The rest of this book will be devoted to examining some familiar images of Ireland, to find out how much truth there is in them. Two general points before we start. First, by 'Ireland', we mean the Republic of Ireland; Northern Ireland is a very different place, and would need a book to itself. Second, some people think it vaguely racist to speak of 'the Irish' or 'the Ukranians', as though they were all the same. There are indeed very different kinds of Irish people, as this book hopes to show. But people who share the same conditions of life for a long time also tend to develop certain cultural habits in common. It's as wrong-headed to overlook this as it is to imagine that one Irish person is just a clone of another. I once saw a TV documentary about Peru in which an army officer barked at his men: 'Men, never forget that you are Peruvians'. This is funny, at least to us non-Peruvians, since 'being Peruvian' doesn't signify much at all. (Maybe it doesn't for the Peruvians either). It would be rather like saying: 'Never forget that you come from East Cheam' or 'Always remember that you are from South Bend, Indiana'. The Irish, on the other hand, have one of the most vivid public images in the world, though a remarkably self-contradictory one. They are seen as childlike and devious, genial and aggressive, witty and thick-headed, quick and slow, eloquent and blundering, laid-back and hot-tempered, dreamy and earthy, lying and loyal. So either they're schizoid, or they defy the laws of logic.

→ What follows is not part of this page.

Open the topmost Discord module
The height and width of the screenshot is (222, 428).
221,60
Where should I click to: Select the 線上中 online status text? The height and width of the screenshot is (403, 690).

We begin, of course, with ALCOHOL – the AARDVARK of the Irish people.

ALCOHOL

Everyone knows that the Irish are among the booziest nations on earth. In fact, this may be a myth. On one reckoning, the Irish have the lowest per capita consumption of alcohol, or 'gargle' as they sometimes call it, of any of the European Union countries except Greece and Italy. Between 20% and 30% of Irish men and women are teetotal. It may not look that way on a Saturday night in the centre of Dublin, but it's true. Nations like Ireland with a tradition of heavy drinking also tend to produce temperance movements, just as nations which suffer from obesity also produce health freaks. The Irish understand about drink, but they also understand about abstinence, and are rather less likely to get upset if you refuse a drink than they might in Frankfurt or Florence. Anyway, the image of the Irish as heavy drinkers was often based on Irish immigrants abroad rather than those at home. And immigrants have sorrows they need to drown.

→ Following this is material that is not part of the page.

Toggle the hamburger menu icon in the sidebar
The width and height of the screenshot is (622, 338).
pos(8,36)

Even so, the abstinence tradition may account in part for the surprisingly low per capita consumption. A lot of the Irish don't drink at all, while the rest of them selflessly make up for this national deficiency by downing the stuff in generous quantities. It's also true that drinking at home isn't an Irish custom. In 1994, the Irish spent a total of £2.46 billion on alcohol, which works out at an average of close to £1,000 for each adult member of the population. And if you exclude the teetotallers and the children from your calculations, Ireland shoots back to the top of the European alcoholic league table.

A lot of Irish pubs run at a loss. It's true that by 1914 Guinness's brewery was the largest in the world, and by far the biggest employer in the country. A lot of the Irish worked hard in order to render the rest of the country legless. The brewery still exports nearly a million pints of stout a day. But today some of the Irish are drinking less, not least because of the fearful price of the stuff. Heavy drinking remains an Irish custom – I have an Irish friend who regards drinking ten pints of stout a day as purely routine – but it's by no means a universal pastime. This is partly because a lot of Irish drunkenness was a mark of the low self-esteem of a colonised nation. There wasn't much else to do, and it was an escape from the poverty and hopelessness around you. Next to emigration, it was the quickest way out.

There was a brisk black market trade in poteen, which the British banned in 1831. The word 'poteen' indicates not so much a particular kind of alcohol, as any spirit distilled illegally. It could be made from potatoes, grain, sugar or even treacle. It's still furtively distilled in Ireland, though if you're caught you can be fined up to £1,000. The sin of brewing poteen had traditionally to be confessed to a bishop, a priest being too lowly a mortal to deal with such a moral enormity. There is, however, a commercial brand of the stuff these days, though forbidden hooch tastes sweeter. To test whether poteen is drinkable, the best plan is to set it on fire. If it burns with a purple tinted flame, it might just possibly not be poisonous; if it shows a red flame, it probably is. If it explodes and burns all your hair off, don't worry: drinking the stuff has far worse effects.

Now that the nation is more on its feet, however, it's less often on its back. Though reports of the Irish in ancient times mention their liking for strong drink, as well as their fighting spirit, impulsive nature and love of fantasy. And though the more materially successful of the Irish may have cut their alcohol intake, drink remains a refuge for the swollen army of the poor. Wine remains fairly unpopular, at a mere five bottles per head a year, while stout is still an alcoholic front runner. 'Stout' actually means 'strong', and is short for the phrase 'stout porter', which was the most popular drink in nineteenth-century Britain. Porter was a darker coloured beer, so-called because it was said to be popular with London market porters.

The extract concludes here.